2. Hiburan religi di titik-titik lelah untuk meredam stres di perjalanan.
3. Aksi sosial spontan yang memberikan rasa nyaman bagi masyarakat luas.
“Pendekatan ini membuktikan bahwa Polri hadir bukan sekadar penjaga keamanan, melainkan sahabat masyarakat. Ada sentuhan kemanusiaan yang sangat terasa, dan ini adalah edukasi nyata bagi pelayanan publik,” jelasnya dengan antusias.
Menuju Budaya Kerja Berkelanjutan
Menurut Kang Rifa’i, pola kepemimpinan yang mengedepankan kolaborasi dan empati sosial seperti ini seharusnya menjadi standar baku bagi para pemangku kebijakan lainnya.
Ia menilai gaya kepemimpinan AKBP H. Hidayatullah sangat jauh dari kesan eksklusif.

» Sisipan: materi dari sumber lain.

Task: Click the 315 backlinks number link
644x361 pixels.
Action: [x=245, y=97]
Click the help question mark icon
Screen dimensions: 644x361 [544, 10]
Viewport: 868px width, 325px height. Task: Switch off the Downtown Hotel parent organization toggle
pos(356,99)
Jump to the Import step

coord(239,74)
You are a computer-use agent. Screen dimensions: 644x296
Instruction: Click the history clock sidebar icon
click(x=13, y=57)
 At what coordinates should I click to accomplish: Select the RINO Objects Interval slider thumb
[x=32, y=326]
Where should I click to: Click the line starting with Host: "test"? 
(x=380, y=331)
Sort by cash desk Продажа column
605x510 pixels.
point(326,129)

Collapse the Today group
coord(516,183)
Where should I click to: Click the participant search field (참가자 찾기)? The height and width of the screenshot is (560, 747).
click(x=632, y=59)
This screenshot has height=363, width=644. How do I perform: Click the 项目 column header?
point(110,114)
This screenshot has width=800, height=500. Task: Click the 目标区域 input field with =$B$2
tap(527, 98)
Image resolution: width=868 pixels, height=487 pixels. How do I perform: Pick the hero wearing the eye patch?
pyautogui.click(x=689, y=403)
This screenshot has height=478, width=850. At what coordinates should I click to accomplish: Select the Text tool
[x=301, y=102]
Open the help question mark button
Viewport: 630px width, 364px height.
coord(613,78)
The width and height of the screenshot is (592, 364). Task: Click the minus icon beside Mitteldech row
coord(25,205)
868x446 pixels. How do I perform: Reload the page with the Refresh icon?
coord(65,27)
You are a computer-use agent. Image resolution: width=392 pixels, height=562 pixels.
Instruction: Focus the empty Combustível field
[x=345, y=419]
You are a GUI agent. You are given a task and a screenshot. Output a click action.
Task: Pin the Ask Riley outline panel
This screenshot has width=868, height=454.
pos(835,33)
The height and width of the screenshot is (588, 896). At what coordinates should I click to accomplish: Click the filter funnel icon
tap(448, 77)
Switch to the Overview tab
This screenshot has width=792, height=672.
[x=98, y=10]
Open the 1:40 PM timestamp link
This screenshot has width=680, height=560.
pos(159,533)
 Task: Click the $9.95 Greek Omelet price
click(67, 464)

Sebagai penutup, IPJI Ciamis berharap agar budaya kerja yang inklusif ini tidak berhenti saat operasi berakhir, melainkan terus mendarah daging dalam keseharian kepolisian.
“Sinergi tanpa sekat ini harus kita jaga. Sebab, pelayanan publik terbaik adalah pelayanan yang terbuka, inklusif, dan benar-benar menyentuh hati seluruh lapisan masyarakat,” pungkasnya.